Economy
What Can Make Nigeria Abandon Naira for ECOWAS Currency
By Adedapo Adesanya
Nigeria could swap the Naira for the single currency being proposed by the Economic Community of West African States (ECOWAS) if good monetary and fiscal policies are put in place, Business Post analysis shows.
Originally intended to be launched in 2000, the ECO, which is the currency being considered, has been postponed multiple times; and the newest target date set is 2020.
With this, it means six member countries, including Nigeria, Liberia, Sierra-Leone, and Ghana; could swap their currencies for the ECO. ECOWAS countries like Benin Republic, Burkina Faso, Guinea-Bissau, Ivory Coast, Mali, Niger, Senegal, and Togo currently jointly use the CFA franc.
The 15-member group had announced at the end of an ECOWAS summit in Abuja in July 2019 that part of its plans was to redress the region’s economic problems. It was stated at the gathering that the adoption of ECO could set things in motion.
Mahamadou Issoufou, the president of Niger Republic, who also doubles as the ECOWAS chairman, explained that there was a real firm political will to increase efforts ahead of the January 2020 deadline.
“We are of the view that countries that are ready will launch the single currency and countries; that are not ready will join the programme as they comply with all six convergence criteria,” Issoufou said at the past ECOWAS meeting.
However, the African Development Bank Group (AfDB) in a report said; “The 2020 deadline for the single currency will most like be postponed again unless West African countries can align with their monetary and fiscal policies.”

> **To be done**:
a – State whether each statement agrees with the ECO currency article, answering yes or no and quoting the deciding words: (i) The ECO was first meant to launch in 2000. (ii) The ECOWAS summit of July 2019 took place in Lagos. (iii) Issoufou is both president of Niger Republic and ECOWAS chairman.
b – Rewrite the part of the ECO currency article starting at "Mahamadou Issoufou, the" and ending at "past ECOWAS meeting.", replacing "firm" with "strong".
The listing is not needed for this work.

> **Given information**:
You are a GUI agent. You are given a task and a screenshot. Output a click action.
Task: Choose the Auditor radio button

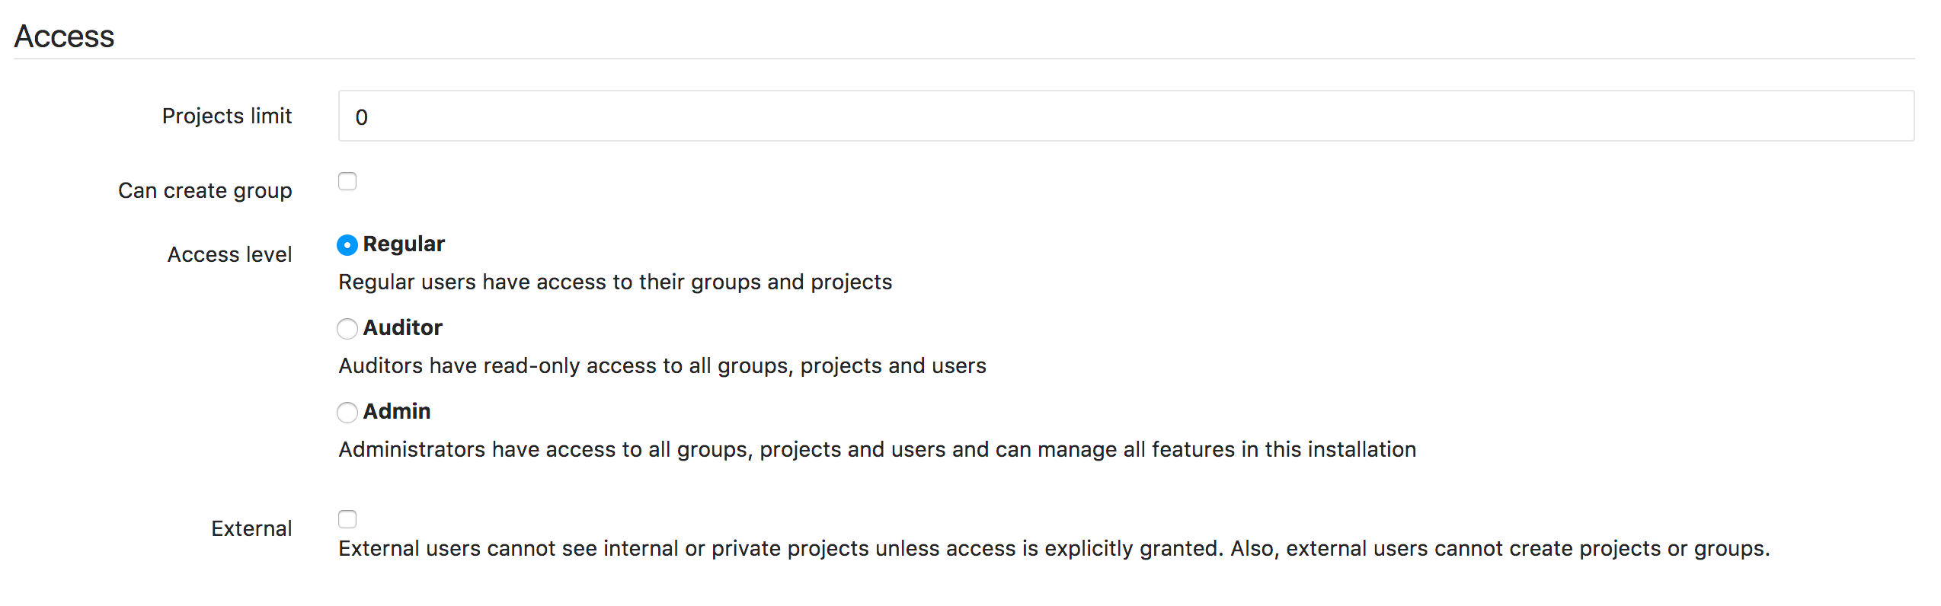coord(347,329)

> **Exercise solutions**:
a –
(i) Yes: "Originally intended to be launched in 2000"
(ii) No: "an ECOWAS summit in Abuja in July 2019"
(iii) Yes: "the president of Niger Republic, who also doubles as the ECOWAS chairman"

b –
Mahamadou Issoufou, the president of Niger Republic, who also doubles as the ECOWAS chairman, explained that there was a real strong political will to increase efforts ahead of the January 2020 deadline.
“We are of the view that countries that are ready will launch the single currency and countries; that are not ready will join the programme as they comply with all six convergence criteria,” Issoufou said at the past ECOWAS meeting.